The owners of NBC’s suite of media and sports properties made Golf Channel part of a half-dozen cable networks that will be divested in the next 12 months and formed into a new publicly traded company, for now called “SpinCo” until it decides on a name. Those networks, which include MSNBC, CNBC and USA Network, have generated more than $7 billion in revenue for Comcast in the last 12 months.
Critically, Comcast will keep NBC and Peacock, which hold rights to the PGA Tour and USGA events, under the company umbrella. Under the new corporate structure, NBC Universal’s media portfolio will include the broadcast network NBC, its NBC Sports and NBC News divisions, and Peacock. Bravo, a critical piece of Peacock’s streaming business, is the only cable network kept in-house under the new structure.
Comcast will send two of its most trusted executives — Mark Lazarus, the current chairman of NBC Sports and the head of several key NBC media initiatives, and Anand Kini, current EVP of corporate strategy for Comcast and CFO for NBC — to lead the new company. Comcast will retain ownership of the new company at first, and Comcast chairman Brian Roberts will wield a one-third voting share in the new endeavor.
HOW WE GOT HERE
The news arrives as a reminder of a fundamentally concerning truth for the TV business: As audiences have fled en masse for streaming services, profits have tumbled for cable networks.
For years, executives at major media companies have wrestled with how to position these once-tremendously profitable cable networks in the streaming world. Some, like ESPN, made plans for life without the so-called “linear TV” business, building out streaming-exclusive platforms that could be offered direct-to-consumer. Others doubled down on it, building up a bulwark of sports TV rights and prestige shows to feed traditional cable channels and support burgeoning streaming platforms — the idea being that “lost” profits on the cable TV side would be made up on the streaming side. But that strategy belied a concerning truth: if cable TV kept declining, even those committed to cable would eventually reach an inflection point where their streamers were more valuable.
Comcast appears to be preempting that inflection point with Wednesday’s announcement, wiping its hands clean of the cable TV business while leaving the hard part of charting the future to the new leaders at SpinCo.
OH SH*T METER
On its face, the picture isn’t rosy for the networks included in Wednesday’s announcement. The divestiture marks a major blow to the slowly eroding cable TV business, and suggests ominously that even some of cable’s biggest legacy players feel their business is better off without cable in the picture.
Still, the decision doesn’t necessarily spell doom for SpinCo, either.

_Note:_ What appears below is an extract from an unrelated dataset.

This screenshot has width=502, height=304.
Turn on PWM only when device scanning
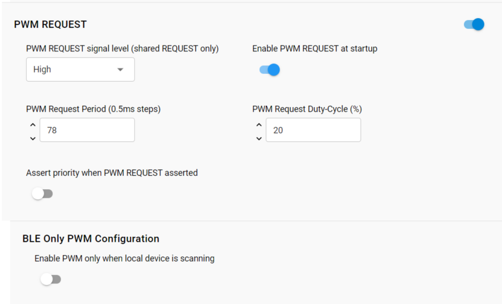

Industry insiders are keen to point out that while the cable business is declining, it is still profitable, and divestiture gives Lazarus and Kini the flexibility to explore a broad range of strategic options. SpinCo could perhaps look to sell off some of its less-profitable cable networks, but it could also purchase more cable networks to create a larger “bundle” option, or reposition the existing portfolio to better succeed in the streaming world.

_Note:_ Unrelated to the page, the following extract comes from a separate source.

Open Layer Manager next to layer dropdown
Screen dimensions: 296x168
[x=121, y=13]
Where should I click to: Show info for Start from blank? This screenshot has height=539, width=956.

These strategic options were longshots under the profit-obsessed eye of Comcast ownership, but with SpinCo free to seek outside investment, they might not be now. If nothing else, the volume of high-profile talent leaving Comcast for the new company indicates selling off the entire portfolio for spare parts is unlikely.
ON GOLF CHANNEL
If the news was a groundswell moment in the media business, it was a thunderclap in the golf media business — where the vast majority of the sport’s U.S. market share falls under two networks, NBC and CBS. Golf Channel, operating under the NBC flag, has existed for years as a crucial (if not wildly profitable) component of the PGA Tour and LPGA media business, providing tournament coverage, visibility and access 52 weeks out of the year.

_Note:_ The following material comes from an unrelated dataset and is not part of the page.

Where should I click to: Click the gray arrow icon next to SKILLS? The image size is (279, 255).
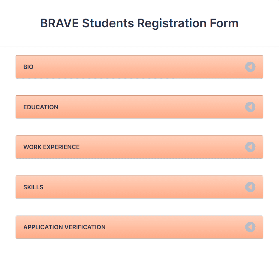coord(250,187)
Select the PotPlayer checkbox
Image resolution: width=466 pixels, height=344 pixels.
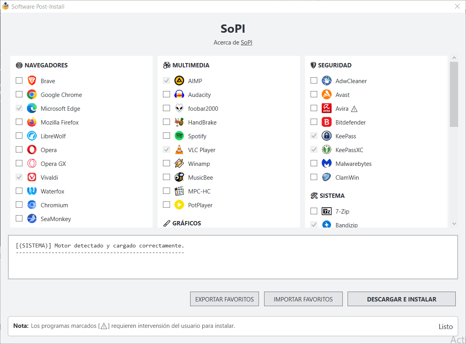[x=166, y=205]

In the near term, the spinoff raises questions about the shape of the PGA Tour’s existing media contract with NBC. How do Golf Channel and NBC, which have overlapping production and editorial operations, handle personnel in the split? How much of NBC’s $400ish million annual rights fee to the PGA Tour falls onto Golf Channel’s shoulders under the new corporate structure? If none or only some of it, does that make Golf Channel free to negotiate weekend broadcast agreements with other leagues, like, for example, LIV?
NEW DIGS
One easy answer involves the PGA Tour buying out partial or even whole ownership of the Golf Channel from SpinCo, an outcome that has been the subject of rumors dating as far back as 2020. Such a solution could provide Golf Channel with a new corporate home, allow it to continue the same approach to live golf coverage, and salvage Golf Channel’s outstanding PGA Tour and LPGA rights from potential headaches associated with SpinCo’s operations. It would also give the PGA Tour a tenant for its sparkling new, $50+ million production facility in Ponte Vedra Beach, just across the street from Tour HQ. That building was built to house the future of golf’s TV operations, including PGA Tour Live, with space to become a home of remote productions for sports worldwide. The idea behind the production facility is big and bold, but right now it’s lacking tangible business; shifting Golf Channel’s operations could change that.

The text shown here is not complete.